In short, always specify the transformation in transformations.json (or YAML) and then put your SQL and Python files to /transformations/ directory.

Transformations Reference

No matter the warehouse your Bizzflow is running, following are the keys that are always applicable:

KeyTypeDescription
idstringrequired, id for your transformation (must be unique, max 32 characters)
typestringrequired, possible values: sql or docker
sourcestringrequired, the name of the subdirectory containing transformation files
out_kexstringrequired, name of the kex that will hold transformation output
input_tables*array of stringslist of tables (including kex names) to be present in the transformation
input_kexes*array of stringslist of kexes to be present in the transformation

* both input_tables and input_kexes may be present. In this case, a union of input_tables and tables contained in input_kexes is loaded into the transformation.

Additionally, there are keys that are applicable only to some of the warehouses currently supported by Bizzflow:

KeySupported WarehousesTypeDescription
query_timeoutbigquery, snowflakeintegerhow long (seconds) to wait for sql query to execute
transformation_service_accountbigquerystringdeprecated, name of the service account to create for transformation

Example 1: A simple SQL transformation

Let’s pretend we already have tables in two kexes:

  • in_hubspot
    • accounts
    • deals
  • in_mysql
    • invoices

We want to load tables accounts and invoices and transform them in an SQL transformation.

transformations.json

[
  {
    "id": "example",
    "type": "sql",
    "source": "example",
    "out_kex": "out_example",
    "input_tables": ["in_hubspot.accounts"],
    "input_kexes": ["in_mysql"]
  }
]

Notice that we used both input_tables and input_kexes here. We refer to our table accounts within kex in_hubspot by its full name in_hubspot.deals. Since kex in_mysql only contains one table, we can load it whole.
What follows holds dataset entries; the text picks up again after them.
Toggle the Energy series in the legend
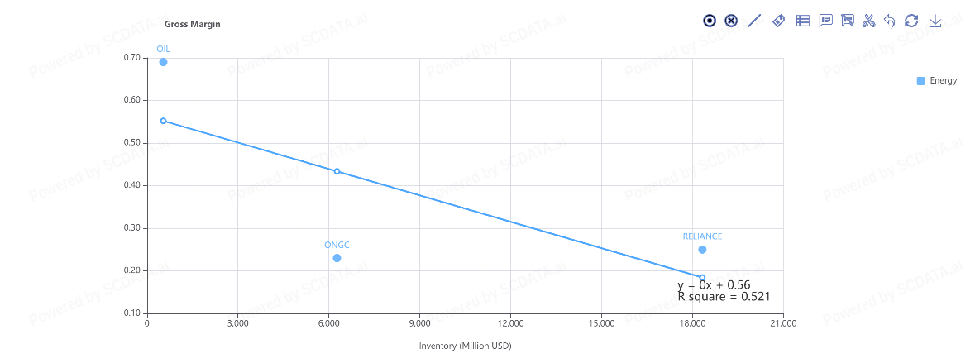tap(943, 81)
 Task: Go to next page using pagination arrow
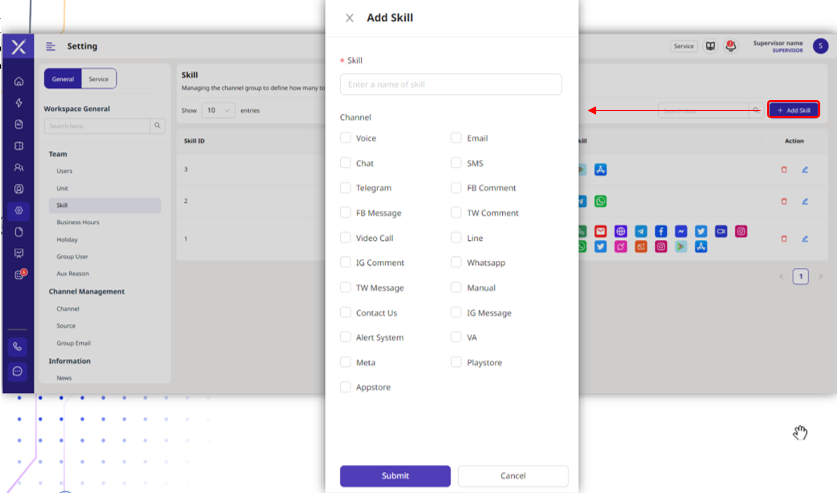tap(821, 276)
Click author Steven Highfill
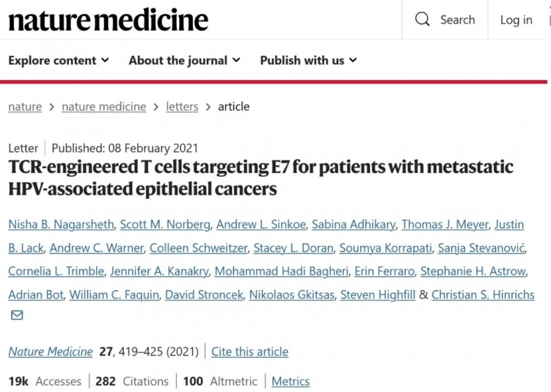The image size is (551, 392). click(x=378, y=295)
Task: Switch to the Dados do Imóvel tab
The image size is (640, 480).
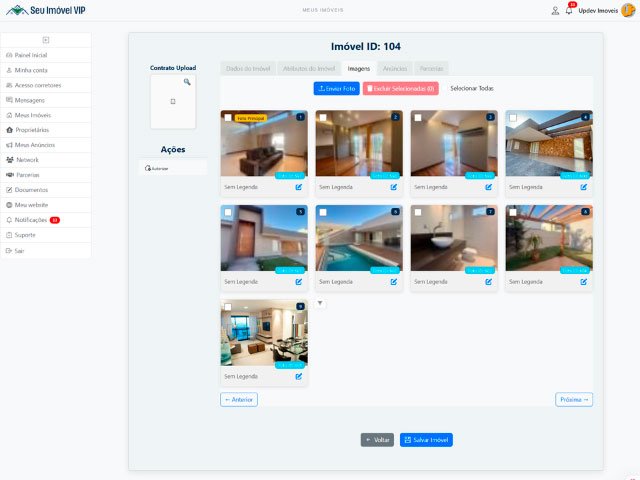Action: [247, 68]
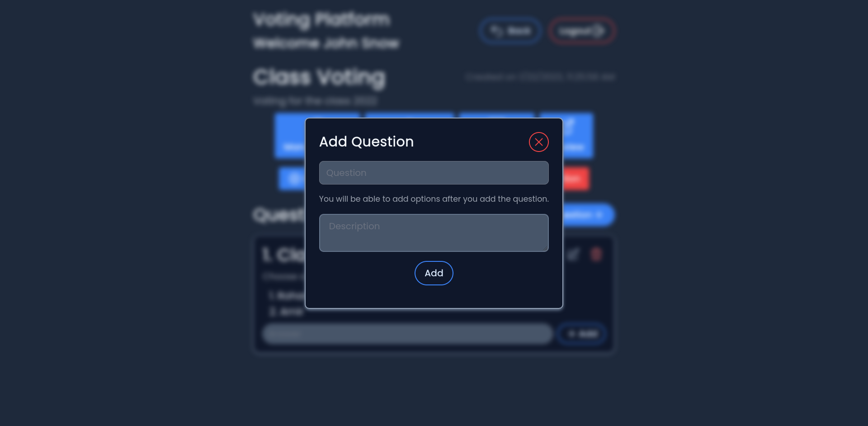The height and width of the screenshot is (426, 868).
Task: Click the Back button at the top
Action: point(510,31)
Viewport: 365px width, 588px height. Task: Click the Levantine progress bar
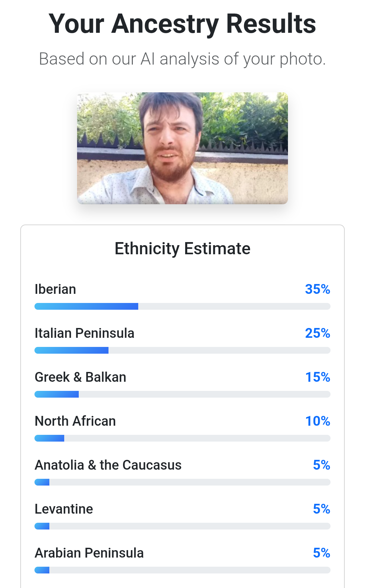[183, 526]
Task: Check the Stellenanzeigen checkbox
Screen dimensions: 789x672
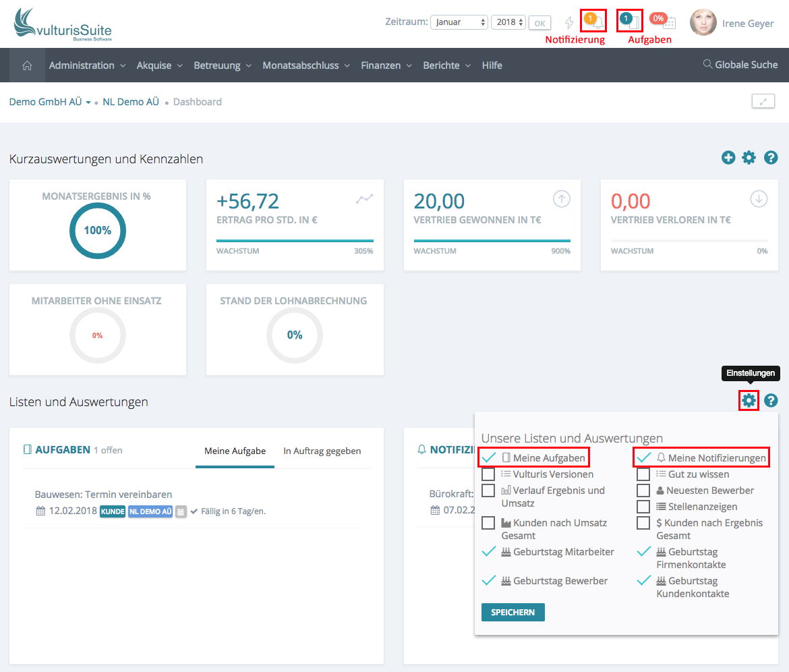Action: click(x=643, y=507)
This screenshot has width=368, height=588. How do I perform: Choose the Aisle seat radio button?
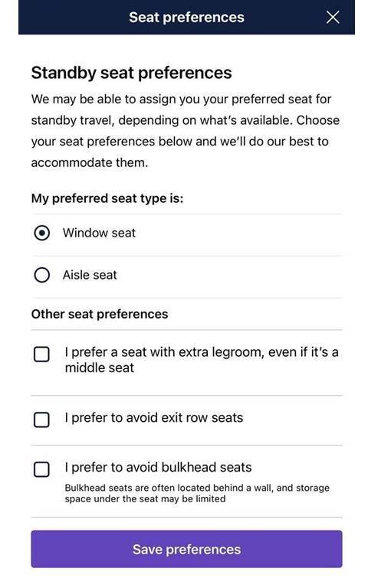pos(41,275)
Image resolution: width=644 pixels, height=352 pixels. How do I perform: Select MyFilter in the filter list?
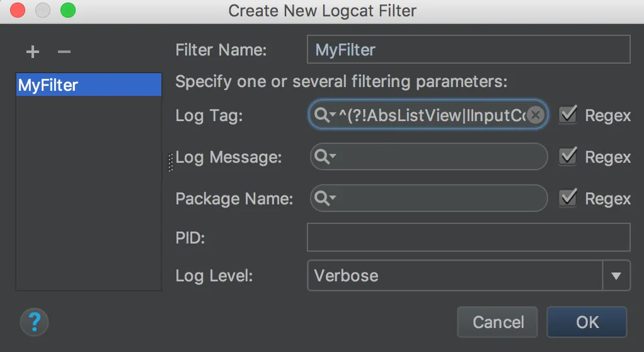(88, 85)
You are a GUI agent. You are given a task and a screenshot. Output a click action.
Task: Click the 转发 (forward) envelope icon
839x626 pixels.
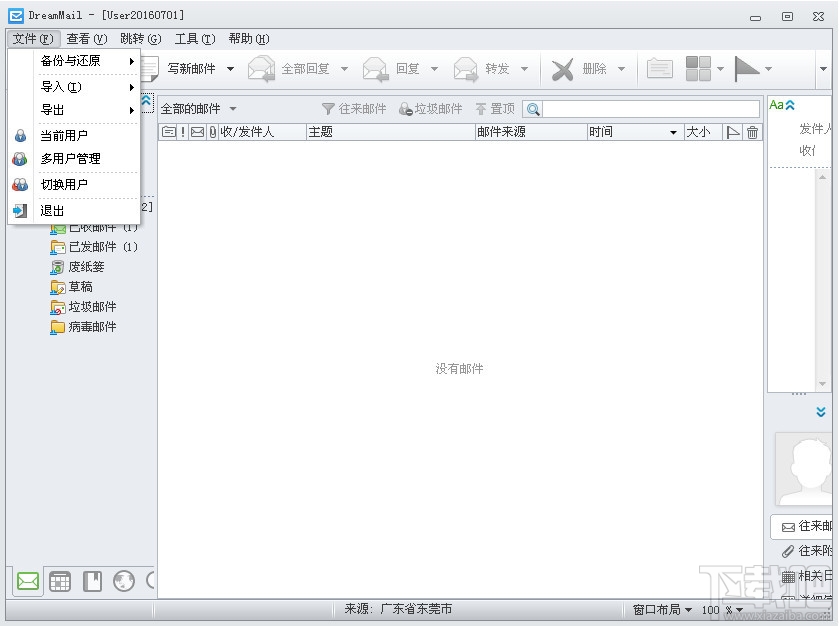tap(466, 68)
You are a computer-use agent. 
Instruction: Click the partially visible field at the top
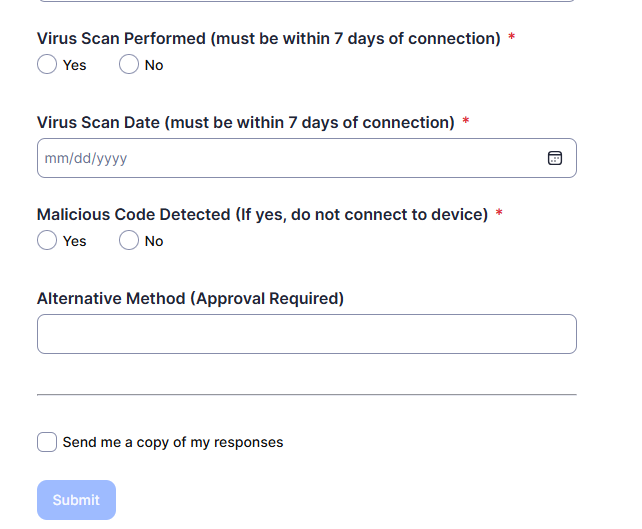click(306, 1)
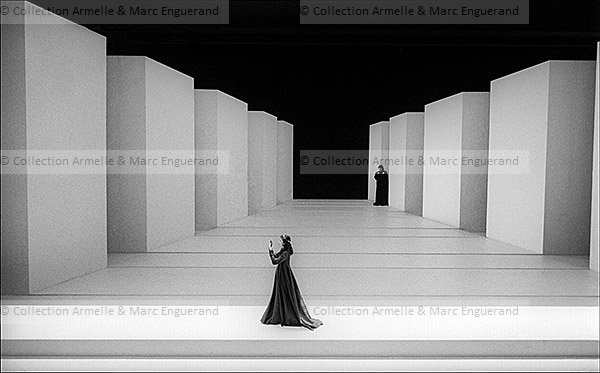Viewport: 600px width, 373px height.
Task: Click the largest white pillar on the right
Action: point(541,157)
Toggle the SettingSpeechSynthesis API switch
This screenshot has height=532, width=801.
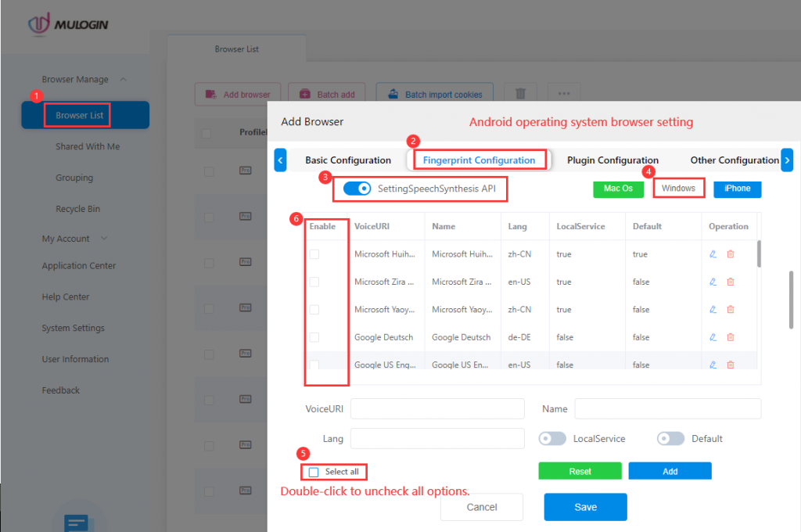[357, 189]
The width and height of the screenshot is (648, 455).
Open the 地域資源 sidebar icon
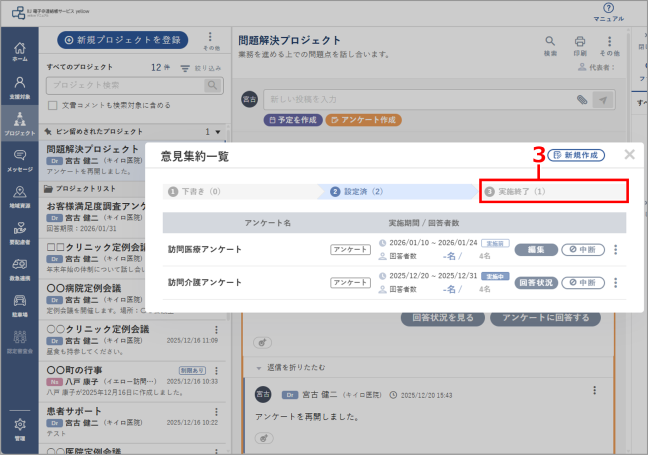click(x=19, y=197)
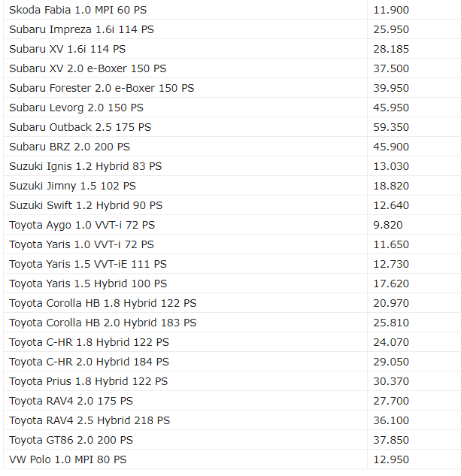Click the price 11.650 for Toyota Yaris
Screen dimensions: 461x476
pyautogui.click(x=391, y=244)
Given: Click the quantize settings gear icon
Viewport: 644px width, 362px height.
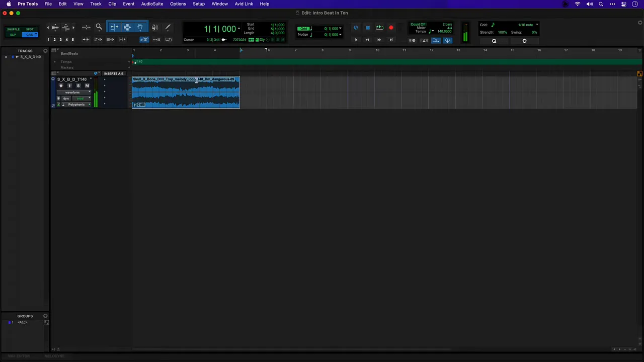Looking at the screenshot, I should (524, 41).
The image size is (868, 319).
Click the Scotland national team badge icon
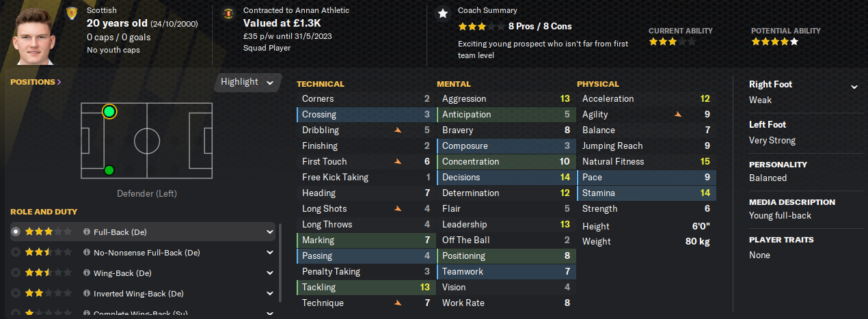(x=72, y=12)
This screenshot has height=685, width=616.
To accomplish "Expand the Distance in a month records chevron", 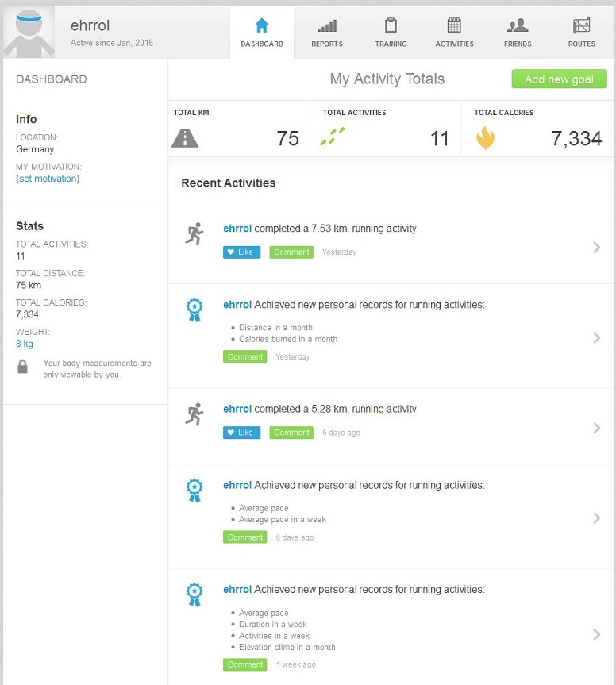I will pos(597,338).
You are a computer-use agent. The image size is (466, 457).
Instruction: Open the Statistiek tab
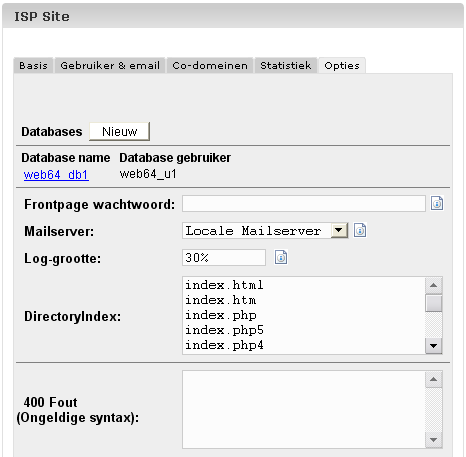point(286,65)

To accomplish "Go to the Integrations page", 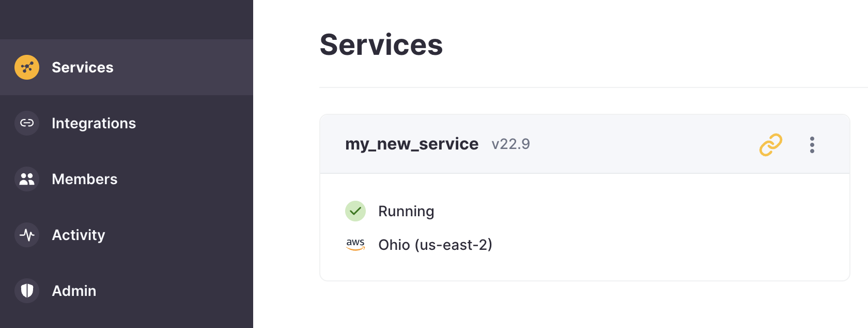I will (x=94, y=123).
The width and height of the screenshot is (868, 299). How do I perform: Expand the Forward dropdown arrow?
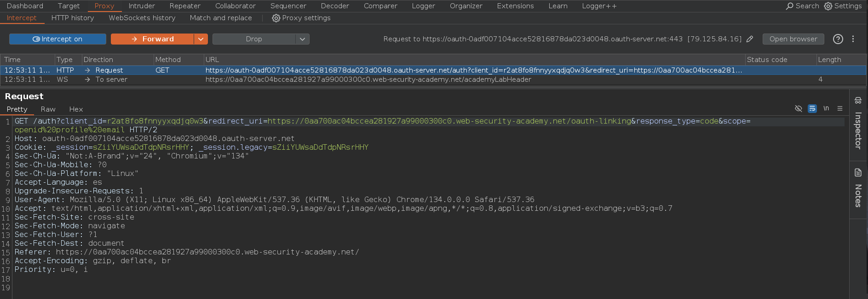[201, 39]
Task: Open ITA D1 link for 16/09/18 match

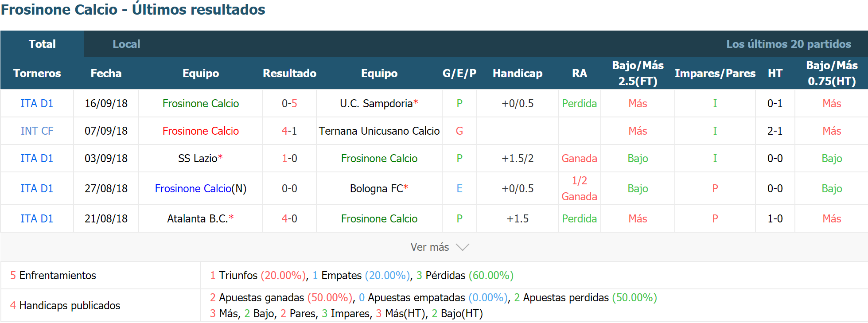Action: coord(37,103)
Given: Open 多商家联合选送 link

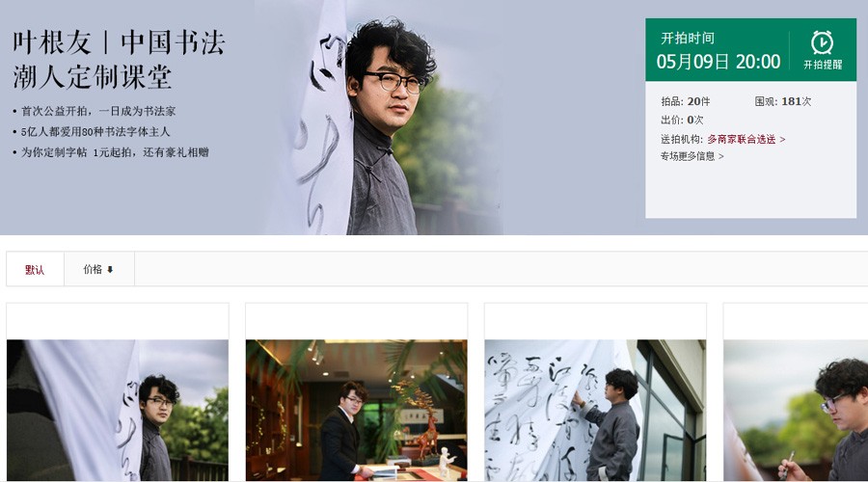Looking at the screenshot, I should tap(742, 140).
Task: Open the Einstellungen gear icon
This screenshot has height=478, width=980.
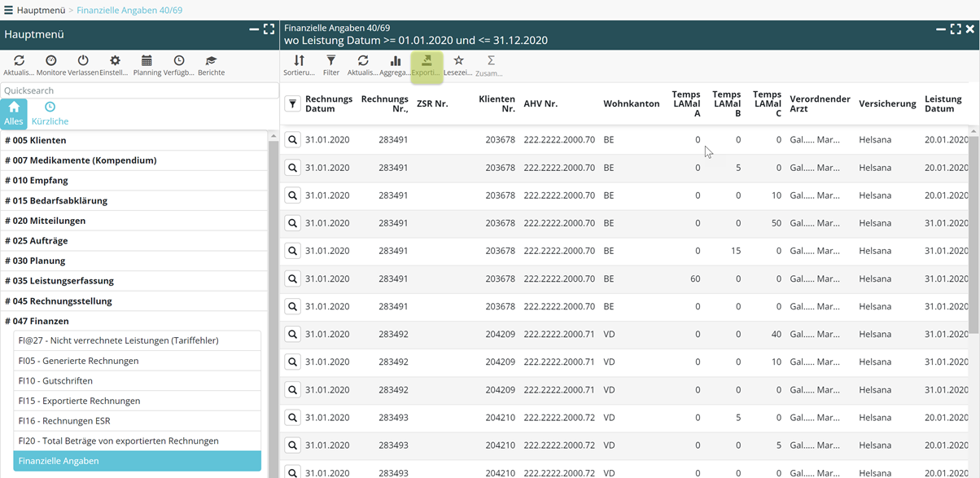Action: tap(115, 65)
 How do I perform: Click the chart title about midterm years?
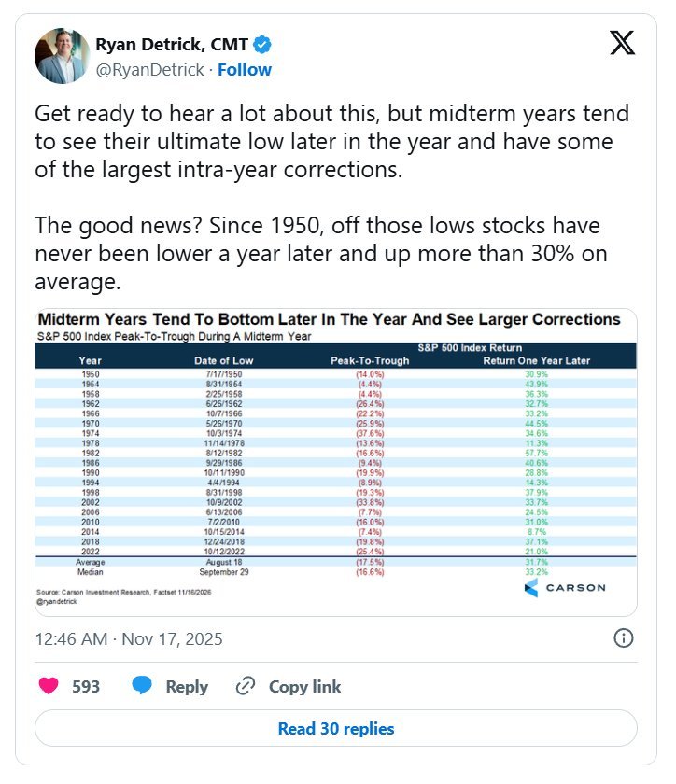click(x=329, y=319)
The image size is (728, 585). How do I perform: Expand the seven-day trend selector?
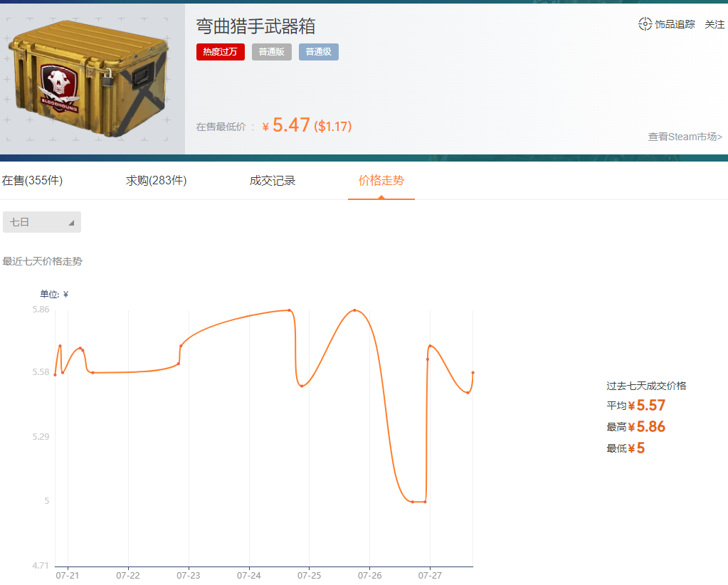click(x=41, y=221)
The same configuration in YAML:

transformations.yaml

- id: example
  type: sql
  source: example
  out_kex: out_example
  input_tables:
    - in_hubspot.accounts
  input_kexes:
    - in_mysql

The transformation configuration is set, now we need to create the transformation’s content. Create a directory example under /transformations/ directory and a single file 00_init.sql.

/transformations/example/00_init.sql

Let’s create a table that will contain an account name for each invoice based on account’s VAT. We are using BigQuery SQL dialect here, but implementation for any warehouse would be very similar.

CREATE TABLE `tr`.`out_invoices` AS
SELECT
  i.*,
  a.name as account_name
FROM `tr`.`in_invoices` i
INNER JOIN `tr`.`in_accounts` a ON a.vat_number = i.vat_number

You may notice quite a few things here:

The tr namespace

Since BigQuery doesn’t allow selecting a default dataset, you need to specify tr when refering to any table. Bizzflow will translate the name tr to the temporary transformation dataset that the transformation is actually taking place within.

the in_ prefix

All tables that Bizzflow loads to the temporary transformation dataset for you will be prefixed with in_ prefix, do not forget that when refering to them.

the out_ prefix

All tables you want Bizzflow to output to the out_kex kex after the transformation need to have out_ as a prefix. This allows you to create arbitrary temporary tables without needing to take care of what happens to them.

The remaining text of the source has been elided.